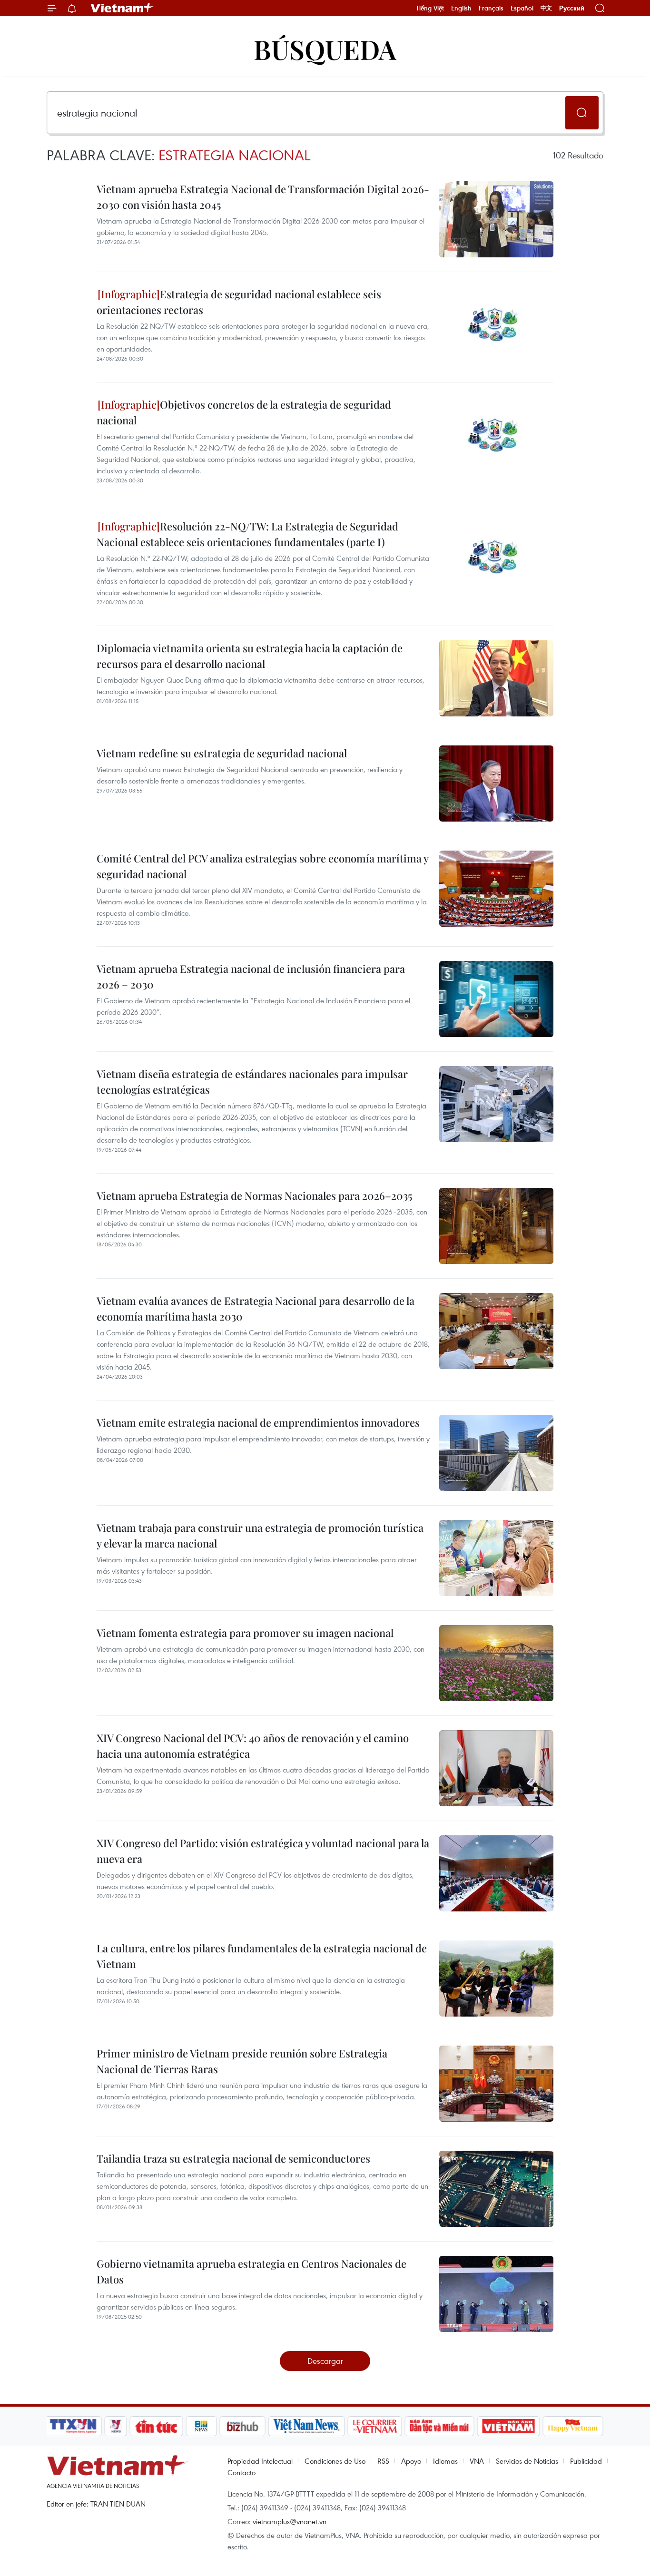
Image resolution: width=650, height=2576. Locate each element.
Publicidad (586, 2461)
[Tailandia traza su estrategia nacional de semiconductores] (496, 2189)
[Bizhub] (242, 2426)
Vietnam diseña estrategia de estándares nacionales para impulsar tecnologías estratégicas (252, 1082)
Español (522, 8)
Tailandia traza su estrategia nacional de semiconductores (233, 2158)
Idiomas (445, 2461)
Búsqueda (325, 49)
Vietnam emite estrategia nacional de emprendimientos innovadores (258, 1422)
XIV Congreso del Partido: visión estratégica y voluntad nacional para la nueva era (263, 1851)
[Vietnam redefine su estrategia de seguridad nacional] (496, 783)
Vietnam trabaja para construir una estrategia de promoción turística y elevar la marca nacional (260, 1535)
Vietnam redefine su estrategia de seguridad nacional (222, 753)
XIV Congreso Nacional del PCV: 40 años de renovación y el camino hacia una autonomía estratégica (253, 1746)
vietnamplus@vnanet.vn (289, 2521)
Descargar (325, 2360)
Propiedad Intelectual (260, 2461)
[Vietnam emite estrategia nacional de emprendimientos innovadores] (496, 1453)
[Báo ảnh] (508, 2426)
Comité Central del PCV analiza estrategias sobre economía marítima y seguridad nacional (262, 866)
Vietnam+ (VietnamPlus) (122, 8)
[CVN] (374, 2426)
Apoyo (411, 2461)
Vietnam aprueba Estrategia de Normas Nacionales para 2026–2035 (254, 1195)
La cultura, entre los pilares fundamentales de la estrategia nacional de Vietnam (262, 1956)
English (461, 8)
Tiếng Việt (430, 8)
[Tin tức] (156, 2426)
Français (491, 8)
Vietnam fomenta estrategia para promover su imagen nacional (245, 1633)
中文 (546, 8)
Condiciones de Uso (335, 2461)
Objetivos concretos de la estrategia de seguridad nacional (244, 412)
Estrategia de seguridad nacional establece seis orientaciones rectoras (239, 302)
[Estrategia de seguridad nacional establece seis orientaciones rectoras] (496, 324)
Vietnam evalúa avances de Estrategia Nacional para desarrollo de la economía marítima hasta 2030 (255, 1308)
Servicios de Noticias (527, 2461)
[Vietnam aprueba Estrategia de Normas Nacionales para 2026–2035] (496, 1226)
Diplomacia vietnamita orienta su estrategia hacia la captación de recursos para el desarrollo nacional (250, 656)
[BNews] (201, 2426)
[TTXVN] (73, 2426)
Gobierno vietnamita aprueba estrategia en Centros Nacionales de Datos (251, 2271)
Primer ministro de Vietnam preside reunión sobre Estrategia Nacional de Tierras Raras (242, 2061)
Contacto (241, 2472)
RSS (383, 2461)
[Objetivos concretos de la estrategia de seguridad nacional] (496, 435)
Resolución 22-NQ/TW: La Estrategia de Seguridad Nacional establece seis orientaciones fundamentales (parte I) (247, 534)
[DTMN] (439, 2426)
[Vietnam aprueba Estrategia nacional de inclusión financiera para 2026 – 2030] (496, 999)
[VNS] (306, 2426)
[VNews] (116, 2426)
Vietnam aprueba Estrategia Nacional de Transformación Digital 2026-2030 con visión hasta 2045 (263, 197)
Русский (571, 8)
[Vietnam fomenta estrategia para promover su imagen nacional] (496, 1663)
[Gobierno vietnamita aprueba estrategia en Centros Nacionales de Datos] (496, 2294)
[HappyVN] (572, 2426)
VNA (477, 2461)
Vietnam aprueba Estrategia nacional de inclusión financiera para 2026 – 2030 (251, 976)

- **What to do**: Where a line in the listing holds the string "innovadores", include it in the count, then report the total alone.

- **Solution to this task**: 2